There are now over 2,000 community-based mental health workers employed by the health service, compared to less than 200 when I began research in Ghana 15 years ago. Another 2,000 work in the three public psychiatric hospitals in the south. Ghana has committed to opening a mental health unit at every hospital and clinic in the country, and is well on the way to achieving this goal. While the number of psychiatrists has also increased (now numbering 39, rather than the 13 inaccurately reported in The Guardian article), they are concentrated in inpatient services in the south. It is therefore mental health nurses like Asante who conduct the vast majority of community-based treatment of people with mental illness.

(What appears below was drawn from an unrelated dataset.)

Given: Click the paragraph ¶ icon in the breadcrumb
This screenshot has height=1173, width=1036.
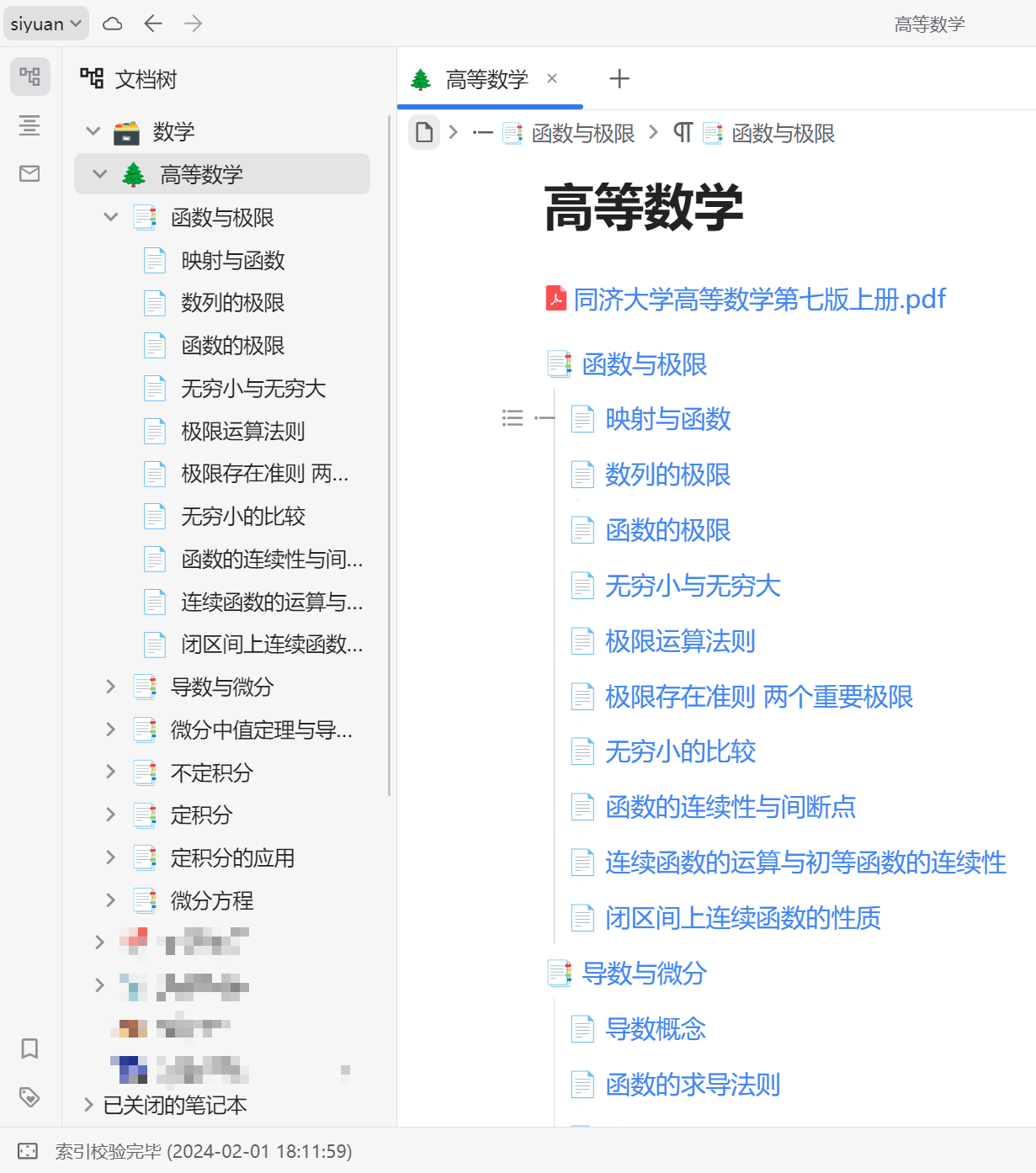Looking at the screenshot, I should [x=683, y=132].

A few months after The Guardian article was published, I made contact with Asante. Like many Ghanaian mental health workers, he demonstrates deep commitment and compassion and an impressive ability to innovate and work around challenges, such as a lack of transport and reliable supplies of medication, in order to reach families in need. In a more recent Guardian article, Asante elaborated on the circumstances of the family who were providing care for Baba, one of the men depicted in chains. In this article, rather than abandonment or abuse, the emphasis was on poverty, and perhaps surprisingly, love. As Asante’s piece made clear, chaining is not a necessary consequence of spiritual beliefs, stigma nor even the scarcity of services, but arises from the intersection of poverty, marginalization, and under-resourced health systems. Love, without the means through which to provide care, turned to hopelessness and neglect. As Asante recognized, meaningful and successful treatment required funds to purchase medicines, food, and supplies, alongside support and encouragement to enable Baba to resume his role in family life.

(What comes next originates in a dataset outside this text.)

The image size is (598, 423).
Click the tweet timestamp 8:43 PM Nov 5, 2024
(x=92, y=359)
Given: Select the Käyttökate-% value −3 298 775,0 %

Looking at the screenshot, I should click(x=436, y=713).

The chaining of people with mental health conditions around the world is of course something that we would all want to end. But when we see these images it is important to remember that in seeking to shed light on “hidden” atrocities, they cast other aspects into shadow. These may be the very histories we need to see in order to recognize what Seye Abimbola, professor of global health, calls “organic” change, arising through internal processes, policies, and dynamics, albeit, as in Ghana, in collaboration with international funders. Organic change—incremental, locally led, and embedded in local structures—is more likely to be sustained than the limelight-hugging, time-limited interventions of global humanitarian campaigns. Global media can play a vital role in making this kind of change visible, countering common media portrayals of Africa as helpless, backwards, and brutalized.